# TASK BRIEF
How many lines in the entries below contain the string "label"? Reply with the number only.

□ □ □

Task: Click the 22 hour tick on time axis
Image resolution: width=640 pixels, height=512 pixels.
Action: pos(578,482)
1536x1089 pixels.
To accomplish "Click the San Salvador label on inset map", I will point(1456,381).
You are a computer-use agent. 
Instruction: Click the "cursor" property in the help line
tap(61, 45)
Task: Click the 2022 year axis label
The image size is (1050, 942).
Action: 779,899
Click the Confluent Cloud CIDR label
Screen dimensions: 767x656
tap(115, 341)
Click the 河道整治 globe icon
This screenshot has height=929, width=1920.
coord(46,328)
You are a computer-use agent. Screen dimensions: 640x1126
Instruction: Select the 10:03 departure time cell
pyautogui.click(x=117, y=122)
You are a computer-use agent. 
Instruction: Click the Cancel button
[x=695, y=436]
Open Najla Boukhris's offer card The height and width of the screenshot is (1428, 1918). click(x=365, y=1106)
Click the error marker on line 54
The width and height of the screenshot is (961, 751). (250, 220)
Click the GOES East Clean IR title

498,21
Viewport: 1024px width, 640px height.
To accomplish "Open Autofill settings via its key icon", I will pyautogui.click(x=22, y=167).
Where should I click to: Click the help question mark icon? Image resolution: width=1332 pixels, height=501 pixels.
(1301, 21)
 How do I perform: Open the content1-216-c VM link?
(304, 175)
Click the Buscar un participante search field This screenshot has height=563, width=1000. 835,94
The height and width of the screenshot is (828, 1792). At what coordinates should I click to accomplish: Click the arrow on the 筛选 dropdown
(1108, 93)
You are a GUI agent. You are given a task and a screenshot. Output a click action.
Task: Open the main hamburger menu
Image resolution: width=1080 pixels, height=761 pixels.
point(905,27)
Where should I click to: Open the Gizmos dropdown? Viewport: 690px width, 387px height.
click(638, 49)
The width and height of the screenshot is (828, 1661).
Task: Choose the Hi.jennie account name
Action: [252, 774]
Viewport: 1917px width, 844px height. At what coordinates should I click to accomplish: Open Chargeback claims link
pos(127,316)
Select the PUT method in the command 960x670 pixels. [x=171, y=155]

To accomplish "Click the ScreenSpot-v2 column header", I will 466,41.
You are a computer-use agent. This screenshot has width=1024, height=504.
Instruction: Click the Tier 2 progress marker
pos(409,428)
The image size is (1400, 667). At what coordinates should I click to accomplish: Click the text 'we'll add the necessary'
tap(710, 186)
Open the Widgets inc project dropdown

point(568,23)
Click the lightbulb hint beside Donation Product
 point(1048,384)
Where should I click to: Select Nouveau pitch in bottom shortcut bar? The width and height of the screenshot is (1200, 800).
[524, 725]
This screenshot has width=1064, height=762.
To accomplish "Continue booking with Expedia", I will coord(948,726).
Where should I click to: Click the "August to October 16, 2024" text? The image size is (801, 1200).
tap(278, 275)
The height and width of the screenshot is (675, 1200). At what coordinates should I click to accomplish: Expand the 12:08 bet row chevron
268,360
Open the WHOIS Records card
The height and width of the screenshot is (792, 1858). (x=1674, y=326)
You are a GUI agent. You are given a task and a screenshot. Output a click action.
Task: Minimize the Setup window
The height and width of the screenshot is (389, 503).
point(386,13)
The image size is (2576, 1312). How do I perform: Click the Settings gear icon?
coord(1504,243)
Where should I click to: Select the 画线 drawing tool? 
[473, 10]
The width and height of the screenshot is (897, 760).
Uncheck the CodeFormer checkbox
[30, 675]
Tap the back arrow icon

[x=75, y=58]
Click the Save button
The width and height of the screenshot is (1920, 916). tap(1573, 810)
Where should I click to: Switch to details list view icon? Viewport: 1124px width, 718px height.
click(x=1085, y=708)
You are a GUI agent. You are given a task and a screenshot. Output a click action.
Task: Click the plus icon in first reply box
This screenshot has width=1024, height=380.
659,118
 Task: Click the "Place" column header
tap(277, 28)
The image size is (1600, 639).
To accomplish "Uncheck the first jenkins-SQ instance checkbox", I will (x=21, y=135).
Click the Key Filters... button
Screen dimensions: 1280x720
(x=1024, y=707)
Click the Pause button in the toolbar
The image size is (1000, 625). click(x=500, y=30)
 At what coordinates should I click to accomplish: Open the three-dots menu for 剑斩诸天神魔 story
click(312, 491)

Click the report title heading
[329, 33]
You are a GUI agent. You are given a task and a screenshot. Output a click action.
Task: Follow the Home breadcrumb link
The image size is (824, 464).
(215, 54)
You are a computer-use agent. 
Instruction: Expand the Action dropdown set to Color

□ □ □

# TASK OUTPUT
3